[Opening Supplied passage section]

You've got to hand it to Luis Suarez. It was no mean feat becoming the most odious player in a league also featuring John Terry and Ashley Cole, and now he's managed to offend the minority who felt differently at the start of the summer too. Liverpool have quite rightly attracted universal mockery and scorn for their blind defence of the Uruguayan and his various misdemeanours, so Brendan Rodgers was justified in describing the striker's attempts to engineer a move away from Anfield as displaying "total disrespect". The manager's demand for an apology is only likely to inflame the situation and harden Suarez's resolve to leave, though, and while a move to Arsenal looks increasingly improbable I simply can't see him staying at the club and being reintegrated into the side.

So where would that leave the Reds' front line? As we found out to our considerable cost, Daniel Sturridge and Philippe Coutinho are perfectly capable of wreaking havoc in Suarez's absence. In Luis Alberto and Iago Aspas Liverpool have a couple of promising new attacking options in wide areas, and while Raheem Sterling needs to rediscover his mojo, Jordon Ibe has caught the eye in pre-season. The unsentimental dumping of Pepe Reina in favour of Simon Mignolet raised a few eyebrows, but will nevertheless be for the long-term good. Nevertheless, key central defenders Martin Skrtel and Daniel Agger may both be unsettled, having been linked with moves to the continent, and flogging Rocky and Stewart Downing to West Ham for £35m less than they shelled out was an embarrassing indictment of their recent transfer policy. Sixth is surely as good as it'll get.

[Closing Supplied passage section]
[Opening Data for analysis section]

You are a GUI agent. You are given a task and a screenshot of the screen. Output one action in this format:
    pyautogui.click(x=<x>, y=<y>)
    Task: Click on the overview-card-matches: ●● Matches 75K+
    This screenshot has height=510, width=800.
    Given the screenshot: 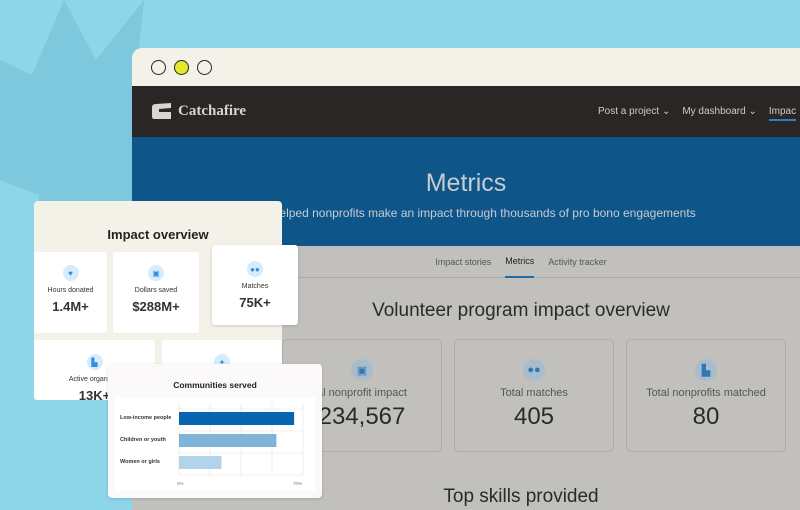 What is the action you would take?
    pyautogui.click(x=255, y=285)
    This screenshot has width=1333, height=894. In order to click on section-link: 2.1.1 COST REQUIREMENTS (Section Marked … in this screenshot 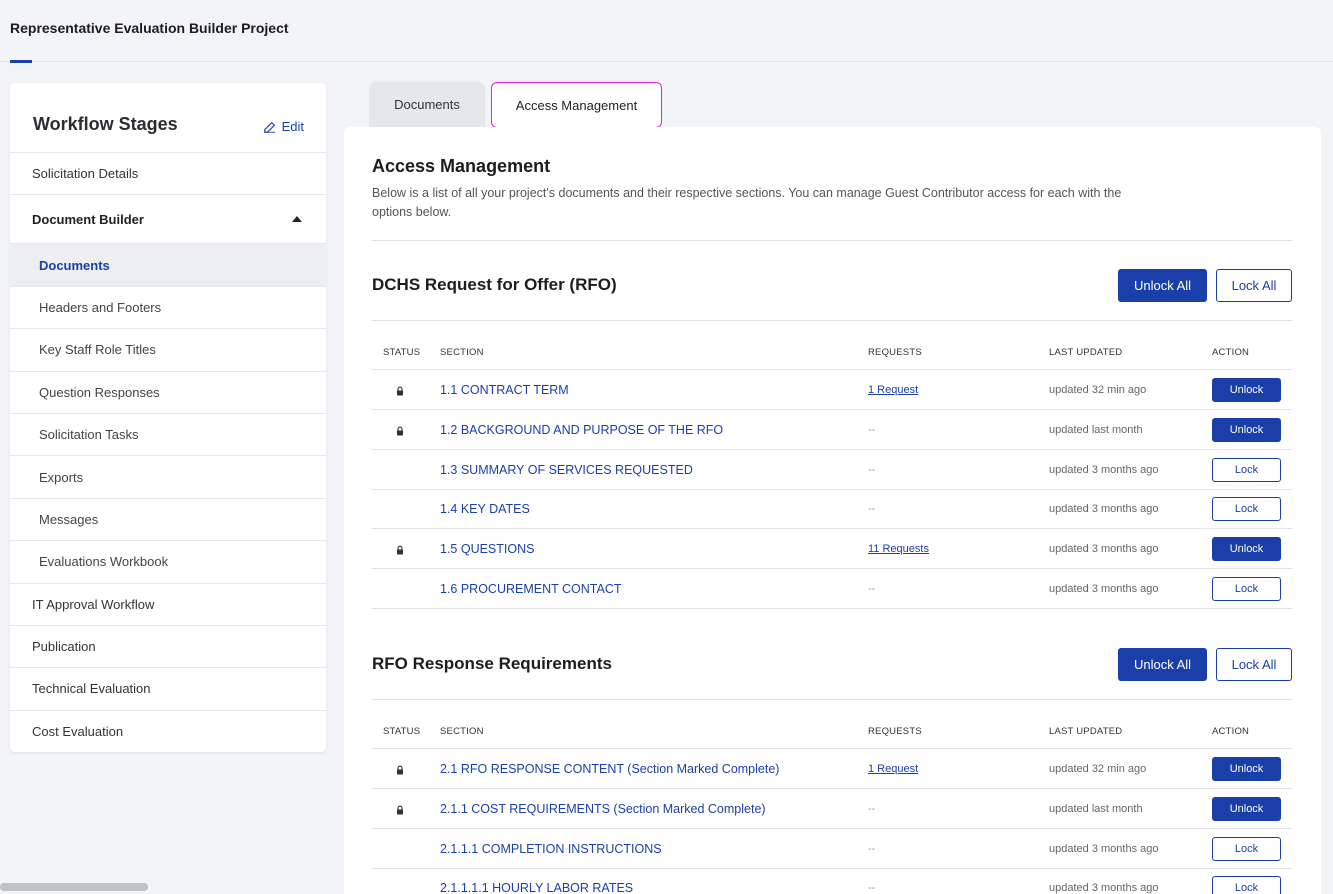, I will do `click(603, 809)`.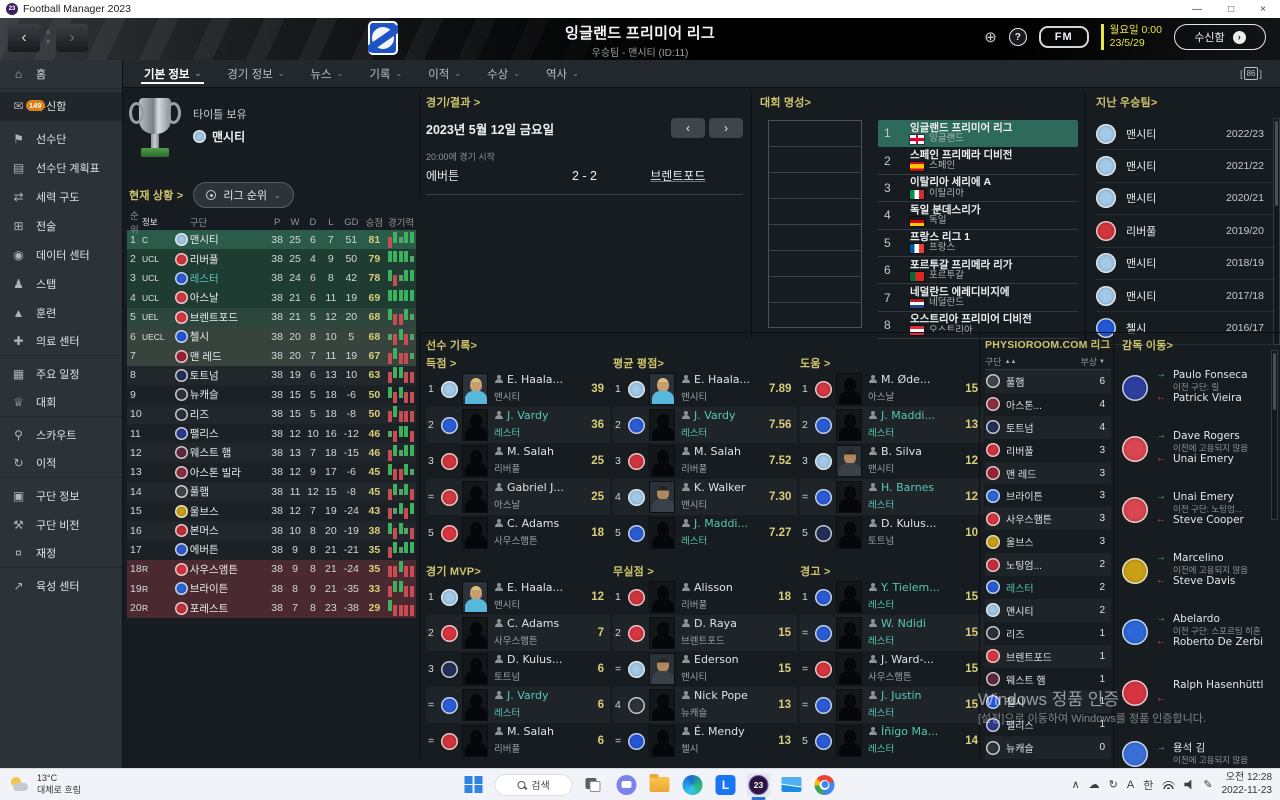  What do you see at coordinates (705, 425) in the screenshot?
I see `stat-row: 2 J. Vardy` at bounding box center [705, 425].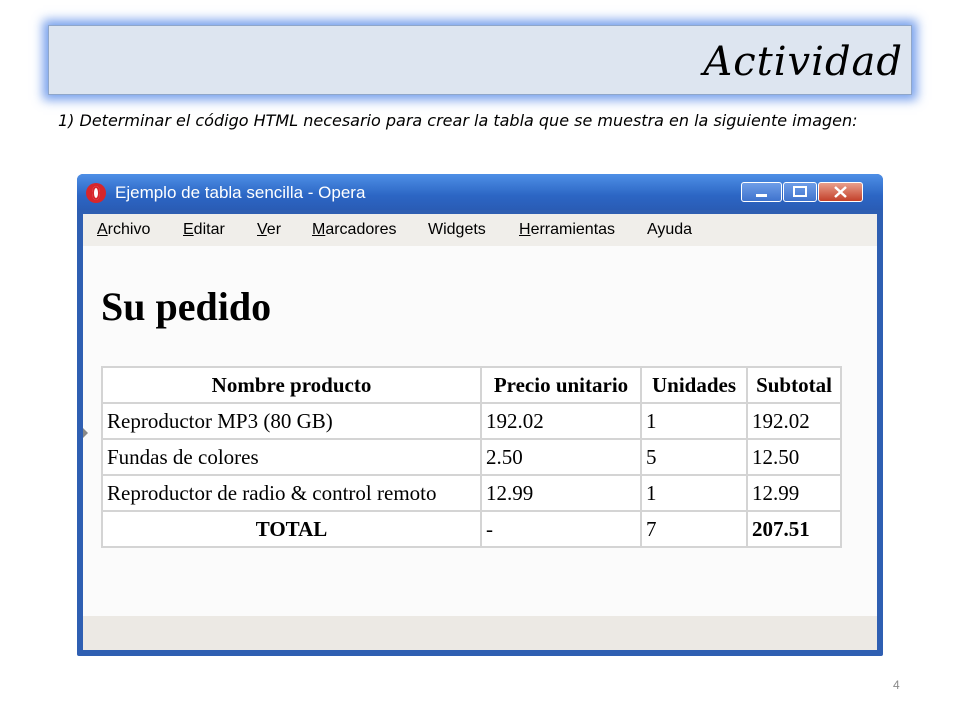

[Closing Data for analysis section]

• Instruction: Transcribe everything in the Liverpool passage above from "You've got to" down to "into the side.".

• Expected answer:
You've got to hand it to Luis Suarez. It was no mean feat becoming the most odious player in a league also featuring John Terry and Ashley Cole, and now he's managed to offend the minority who felt differently at the start of the summer too. Liverpool have quite rightly attracted universal mockery and scorn for their blind defence of the Uruguayan and his various misdemeanours, so Brendan Rodgers was justified in describing the striker's attempts to engineer a move away from Anfield as displaying "total disrespect". The manager's demand for an apology is only likely to inflame the situation and harden Suarez's resolve to leave, though, and while a move to Arsenal looks increasingly improbable I simply can't see him staying at the club and being reintegrated into the side.